↓

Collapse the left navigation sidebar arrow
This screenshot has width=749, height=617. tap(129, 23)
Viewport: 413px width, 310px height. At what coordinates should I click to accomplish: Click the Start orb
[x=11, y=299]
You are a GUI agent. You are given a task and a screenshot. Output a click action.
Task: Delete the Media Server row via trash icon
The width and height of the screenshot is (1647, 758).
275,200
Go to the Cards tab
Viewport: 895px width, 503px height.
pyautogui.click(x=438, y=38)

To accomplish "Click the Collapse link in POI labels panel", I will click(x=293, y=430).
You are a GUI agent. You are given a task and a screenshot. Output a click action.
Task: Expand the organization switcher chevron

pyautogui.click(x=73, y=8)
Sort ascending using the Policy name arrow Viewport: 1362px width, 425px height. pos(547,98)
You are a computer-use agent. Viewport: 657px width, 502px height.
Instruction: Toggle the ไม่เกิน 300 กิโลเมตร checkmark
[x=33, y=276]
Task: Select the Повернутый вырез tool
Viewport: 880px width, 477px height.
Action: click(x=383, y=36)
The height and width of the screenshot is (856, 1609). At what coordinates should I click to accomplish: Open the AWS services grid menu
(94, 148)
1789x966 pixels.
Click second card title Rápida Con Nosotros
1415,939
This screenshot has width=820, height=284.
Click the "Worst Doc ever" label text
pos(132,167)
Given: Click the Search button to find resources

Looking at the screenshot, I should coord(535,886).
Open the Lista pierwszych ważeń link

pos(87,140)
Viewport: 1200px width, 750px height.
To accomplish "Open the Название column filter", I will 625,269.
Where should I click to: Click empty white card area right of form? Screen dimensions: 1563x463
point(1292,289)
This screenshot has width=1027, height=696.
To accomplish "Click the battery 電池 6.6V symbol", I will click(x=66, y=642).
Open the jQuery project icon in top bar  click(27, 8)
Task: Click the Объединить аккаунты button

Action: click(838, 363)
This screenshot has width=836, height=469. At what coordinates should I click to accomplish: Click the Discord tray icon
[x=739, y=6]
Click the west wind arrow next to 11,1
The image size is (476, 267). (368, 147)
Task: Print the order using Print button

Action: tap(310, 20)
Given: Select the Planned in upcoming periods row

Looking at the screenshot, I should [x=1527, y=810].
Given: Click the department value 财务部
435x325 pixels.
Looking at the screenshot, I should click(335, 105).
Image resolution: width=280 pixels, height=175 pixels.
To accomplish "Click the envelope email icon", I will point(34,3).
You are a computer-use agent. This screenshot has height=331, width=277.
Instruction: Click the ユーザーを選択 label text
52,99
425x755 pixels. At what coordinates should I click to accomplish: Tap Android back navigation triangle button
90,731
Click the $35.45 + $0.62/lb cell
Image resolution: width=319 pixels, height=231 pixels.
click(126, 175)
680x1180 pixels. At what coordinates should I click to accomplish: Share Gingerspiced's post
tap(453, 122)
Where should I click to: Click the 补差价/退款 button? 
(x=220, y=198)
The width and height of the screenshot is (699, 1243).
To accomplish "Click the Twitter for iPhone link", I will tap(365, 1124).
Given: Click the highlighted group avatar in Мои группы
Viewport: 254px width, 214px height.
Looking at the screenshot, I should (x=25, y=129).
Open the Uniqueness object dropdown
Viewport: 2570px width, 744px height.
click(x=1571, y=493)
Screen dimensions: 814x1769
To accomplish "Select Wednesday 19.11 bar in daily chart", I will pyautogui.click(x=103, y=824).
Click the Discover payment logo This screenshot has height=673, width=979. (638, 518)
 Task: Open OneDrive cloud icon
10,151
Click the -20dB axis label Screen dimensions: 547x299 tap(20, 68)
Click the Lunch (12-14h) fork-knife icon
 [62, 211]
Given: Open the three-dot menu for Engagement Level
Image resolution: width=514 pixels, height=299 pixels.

↑

* **Brief**
Every record above should be written out exactly.

* **Solution to the exercise**
Collapse the left navigation sidebar arrow
This screenshot has width=749, height=617. tap(129, 23)
Viewport: 413px width, 310px height. At what coordinates should I click to accomplish: Click the Start orb
[x=11, y=299]
You are a GUI agent. You are given a task and a screenshot. Output a click action.
Task: Delete the Media Server row via trash icon
The width and height of the screenshot is (1647, 758).
275,200
Go to the Cards tab
Viewport: 895px width, 503px height.
pyautogui.click(x=438, y=38)

To accomplish "Click the Collapse link in POI labels panel", I will click(x=293, y=430).
You are a GUI agent. You are given a task and a screenshot. Output a click action.
Task: Expand the organization switcher chevron

pyautogui.click(x=73, y=8)
Sort ascending using the Policy name arrow Viewport: 1362px width, 425px height. pos(547,98)
You are a computer-use agent. Viewport: 657px width, 502px height.
Instruction: Toggle the ไม่เกิน 300 กิโลเมตร checkmark
[x=33, y=276]
Task: Select the Повернутый вырез tool
Viewport: 880px width, 477px height.
Action: click(x=383, y=36)
The height and width of the screenshot is (856, 1609). At what coordinates should I click to accomplish: Open the AWS services grid menu
(94, 148)
1789x966 pixels.
Click second card title Rápida Con Nosotros
1415,939
This screenshot has width=820, height=284.
Click the "Worst Doc ever" label text
pos(132,167)
Given: Click the Search button to find resources

Looking at the screenshot, I should coord(535,886).
Open the Lista pierwszych ważeń link

pos(87,140)
Viewport: 1200px width, 750px height.
To accomplish "Open the Название column filter", I will 625,269.
Where should I click to: Click empty white card area right of form? Screen dimensions: 1563x463
point(1292,289)
This screenshot has width=1027, height=696.
To accomplish "Click the battery 電池 6.6V symbol", I will click(x=66, y=642).
Open the jQuery project icon in top bar  click(27, 8)
Task: Click the Объединить аккаунты button

Action: click(838, 363)
This screenshot has width=836, height=469. At what coordinates should I click to accomplish: Click the Discord tray icon
[x=739, y=6]
Click the west wind arrow next to 11,1
The image size is (476, 267). (368, 147)
Task: Print the order using Print button

Action: tap(310, 20)
Given: Select the Planned in upcoming periods row

Looking at the screenshot, I should [x=1527, y=810].
Given: Click the department value 财务部
435x325 pixels.
Looking at the screenshot, I should click(335, 105).
Image resolution: width=280 pixels, height=175 pixels.
To accomplish "Click the envelope email icon", I will point(34,3).
You are a computer-use agent. This screenshot has height=331, width=277.
Instruction: Click the ユーザーを選択 label text
52,99
425x755 pixels. At what coordinates should I click to accomplish: Tap Android back navigation triangle button
90,731
Click the $35.45 + $0.62/lb cell
Image resolution: width=319 pixels, height=231 pixels.
click(126, 175)
680x1180 pixels. At what coordinates should I click to accomplish: Share Gingerspiced's post
tap(453, 122)
Where should I click to: Click the 补差价/退款 button? 
(x=220, y=198)
The width and height of the screenshot is (699, 1243).
To accomplish "Click the Twitter for iPhone link", I will tap(365, 1124).
Given: Click the highlighted group avatar in Мои группы
Viewport: 254px width, 214px height.
Looking at the screenshot, I should (x=25, y=129).
Open the Uniqueness object dropdown
Viewport: 2570px width, 744px height.
click(x=1571, y=493)
Screen dimensions: 814x1769
To accomplish "Select Wednesday 19.11 bar in daily chart", I will pyautogui.click(x=103, y=824).
Click the Discover payment logo This screenshot has height=673, width=979. (638, 518)
 Task: Open OneDrive cloud icon
10,151
Click the -20dB axis label Screen dimensions: 547x299 tap(20, 68)
Click the Lunch (12-14h) fork-knife icon
 [62, 211]
Given: Open the three-dot menu for Engagement Level
Image resolution: width=514 pixels, height=299 pixels.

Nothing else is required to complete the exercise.